Quoted passage -
Chapter 2: Achieving High Reliability

Article
12/05/2007

Microsoft currently works with nearly all major hardware vendors to define vendor-specific best practice configurations that can be certified to deliver 99.999 percent reliability (also known as Five-9s level of service) or better, if required.

Regardless of the features and functions available, technology alone does not guarantee reliability. The factor that contributes the most to reliability is the culture of professionalism ingrained in the operation and management of an enterprise computing facility. When migration to Windows is considered, the disciplines and processes traditionally associated with the mainframe must also be migrated to ensure success and reliability.

The Windows Server System was designed to deliver high availability and reliability, and does so through the following means:

Protected application memory space. The Windows Server guarantees that no other application can violate an application's protected memory space. The .NET Framework also imposes constraints on rogue processes and includes mechanisms to proactively validate the correct behavior of processes.
Support for failover processing. The Windows Server supports server clusters of up to eight nodes for any server application, with failure or maintenance requirements triggering other nodes to immediately begin providing failover service. Windows Server 2003 also supports network load balancing (NLB) that balances incoming Internet Protocol (IP) traffic across nodes in a cluster.
Economically feasible redundancy. Although fully redundant processing configurations are often not economically feasible in the mainframe environment, the substantially lower cost of Windows Server Systems means that redundant configurations are often a viable option.
Automated Deployment Services (ADS). This allows for the automated and remote distribution of software and patch upgrades, minimizing the amount of individual downtime and reducing the risk of human error in maintenance processes.
Policy-based management. This feature enables one-to-many management, allowing the management of very large distributed systems environments on a policy or profile basis, instead of by individual system or user.
Windows Management Instrumentation (WMI). WMI provides access to more than 10,000 system objects through application, scripting, and command line interfaces, allowing them to be finely monitored, controlled, and reported.
Troubleshooting features. These features include built-in performance monitoring, logging, tracing, and system recovery capabilities to enable quick troubleshooting and the resolution of abnormal operating conditions.
Microsoft Operations Manager (MOM). MOM provides knowledge packs for specific Windows Server components and for other Microsoft server products that use knowledge about product-specific and component-specific events to filter, determine the severity of, and help identify causes, and develop solutions for these events.

A highly reliable system exhibits a variety of positive attributes; these are listed in Table 2.1.

Table 2.1: Reliability Attributes

Attribute	Description
Resilient	The capability of the computing environment to continue operating in a fully functional state, without degradation caused by hardware or software failure.

Raw records -
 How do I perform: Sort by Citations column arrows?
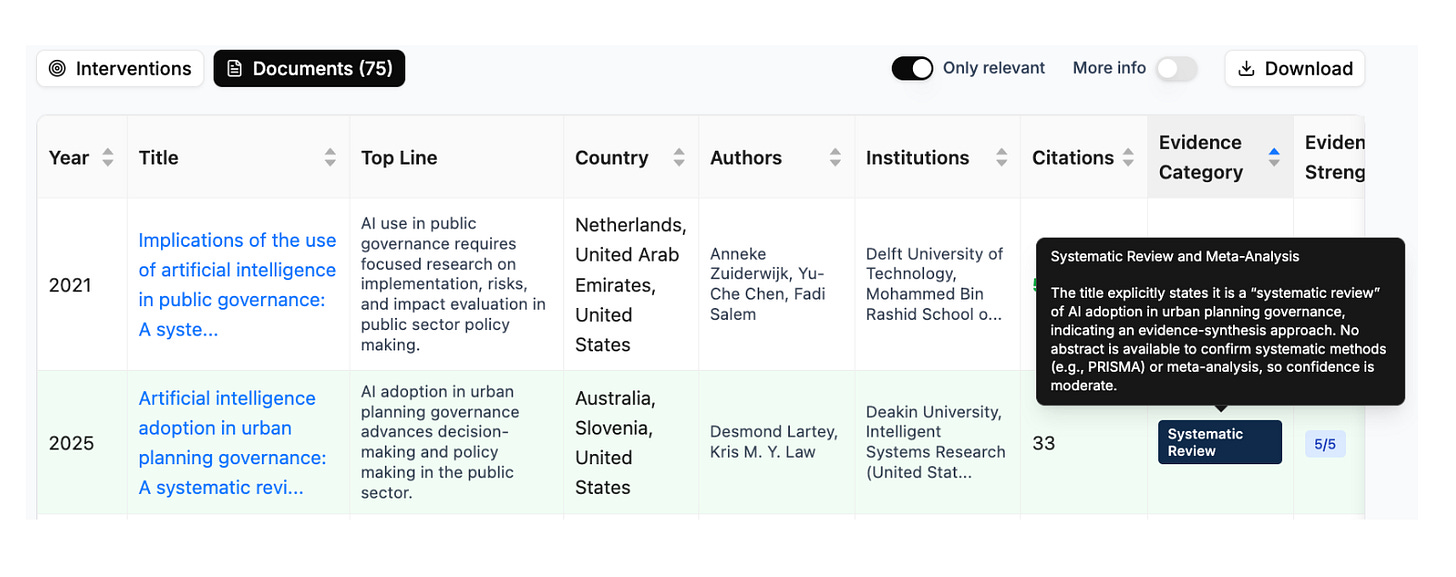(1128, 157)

* * *

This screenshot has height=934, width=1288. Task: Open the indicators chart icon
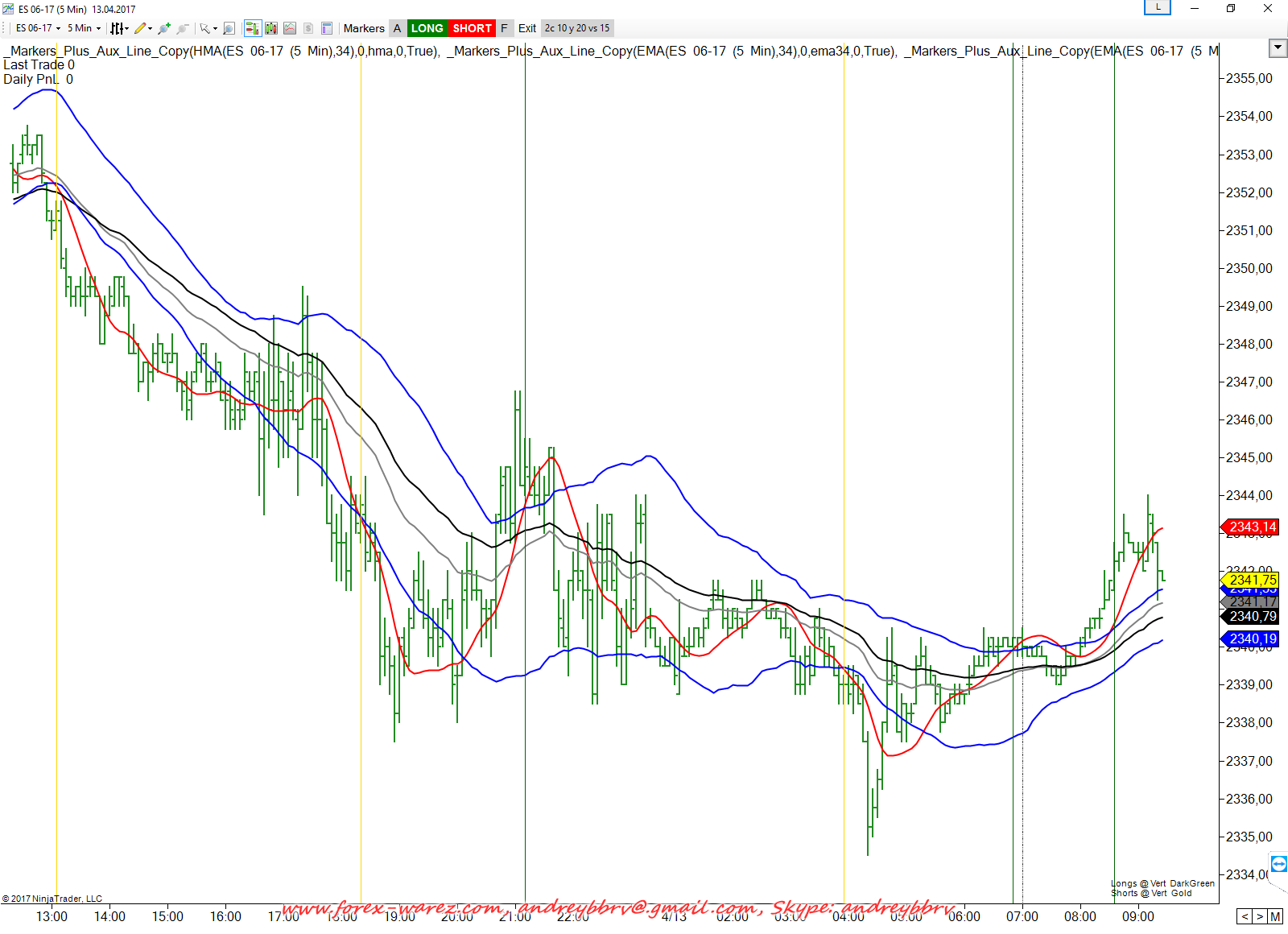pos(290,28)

Short problem 1 - Retype the stretch of the reliability chapter from "Economically feasible redundancy." through "system or user.".
Short problem 2 - According to the reliability chapter, how many system objects does Windows Management Instrumentation provide access to?
Short problem 3 - Carry on with the reliability chapter from the point where it stops.

Expected answer 1 -
Economically feasible redundancy. Although fully redundant processing configurations are often not economically feasible in the mainframe environment, the substantially lower cost of Windows Server Systems means that redundant configurations are often a viable option.
Automated Deployment Services (ADS). This allows for the automated and remote distribution of software and patch upgrades, minimizing the amount of individual downtime and reducing the risk of human error in maintenance processes.
Policy-based management. This feature enables one-to-many management, allowing the management of very large distributed systems environments on a policy or profile basis, instead of by individual system or user.

Expected answer 2 - More than 10,000 system objects.

Expected answer 3 -
Recoverable	In instances where outages do occur, the capability of the environment to be restored to full capacity with minimal loss of data.
Controllable	The capability to provide timely and expected services as required.
Uninterruptible	The capability to implement required changes and maintenance procedures without disruption of services.
Production-ready	As delivered, the software environment contains a minimum number of bugs and requires a limited number of predictable patches or fixes.
Predictable	The behavior of the computing environment is consistent, that is, what worked previously will continue working.

This chapter mainly focuses on the "resilience" factor, the attribute most commonly associated with reliability of the mainframe and Windows Server System environments.

Mainframe Reliability

Mainframes have a reputation for being highly reliable. They represent mature technology that is stable and not prone to failure, allowing most computing centers to operate mainframes without active failover mechanisms enabled for noncritical applications that can tolerate modest amounts of downtime.

For applications less tolerant of downtime, multiple processing units can usually fulfill the need for failover. Should a processor unit require maintenance or suffer hardware or software failure, the load carried by that unit is absorbed by other units. This is accomplished by transferring the processing load of less critical applications to another machine or logical partition.

Generally, mainframe operating systems have built-in support for processor-related failover, while DASD-related failures are usually mitigated by software in the control units that manage such drives, and by the high parallelism inherent in disk farms and

Redundant Array of Inexpensive Disks (RAID) technology. Applications can thus continue to function while a particular drive is unavailable because of maintenance or because of a failure.

Failures that cause the loss of a complete processor complex, a disk farm, or the physical data center cannot be addressed as easily. In this case, prudent businesses have a contingency plan to continue application processing at another site.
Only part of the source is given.